I was literally left with my mouth open by an article in the latest edition of Fortune Magazine. It was about American Express’ new, innovative approach to improve customer service: first, ask your customer service employees how you can improve customer service; then use some of their ideas, give them a better working environment, higher pay and a clearer path to advancement.
The concept behind the strategy, according to the article: happier customer service employees make for better customer service. Really? Seriously? Is it me, or is this laughably, painfully, embarrassingly obvious?
Allow me to suggest articles for upcoming issues of Fortune:
“Company includes phone number and website address in print ads; sales double overnight!”
“Retailer installs cash registers in all stores to facilitate ease of purchase, sales jump.”
“Factory gives employees forklifts to move heavy stuff; productivity skyrockets.”
I have about 20 more of those, but you get the idea.
After I calmed down from the absurdity — or maybe I’m just pissed I wasn’t the consultant who charged American Express a huge fee to tell them happy employees make happy customers — I started to think about “the simple things” and whether small businesses (the type of company I serve) are doing them.
The reality is, there are lots of painfully obvious things that may be standing in the way of your marketing success-
I visited on the phone with three owners of a start-up company yesterday. One of them told me they sell a personality profile. I had spent 15 minutes on their website preparing for the phone call and didn’t understand that they sell a personality profile.

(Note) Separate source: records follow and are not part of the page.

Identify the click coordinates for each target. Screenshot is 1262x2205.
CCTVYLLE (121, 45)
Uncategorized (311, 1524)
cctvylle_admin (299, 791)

“Company clearly explains what they sell on Home page, sales take off!”
Companies often want me to increase their website traffic. I regularly have to spend time, first, simplifying their website. Too many pages. Their message broken into too many pieces. With the average visit under three minutes and three pages, this is a problem.
“Company tells whole story on Home page, again on Services page and again on About page, conversions soar.”
Another problem I see as a consultant: companies with messages that sound like everybody else. They work hard at describing what they’re good at and what they think customers are interested in. But they do it in a vacuum from what their competitors are saying. A general contractor retained me to refine their message. I compared their message with 14 of their competitors. Eight fundamentally said the same thing. Why, then, are general contractors so surprised when owners select the low bid? If everybody sounds the same, why NOT go with the low bidder?
“Company separates itself from the pack, closes more business.”
So, the lesson? Large corporations are dumber than we think? No. Go through your marketing and ask painfully obvious questions-
Does your marketing message tell people what we do and what we sell quickly and clearly?
Does your website force people onto multiple pages to tell your whole story?
Do you treat prospective customers better than existing customers?
Are you easy to do business with?
Are you asking prospects to take some type of action?
Is the action you’re asking prospects to take appropriate action?
Don’t let the painfully obvious get the best of you!!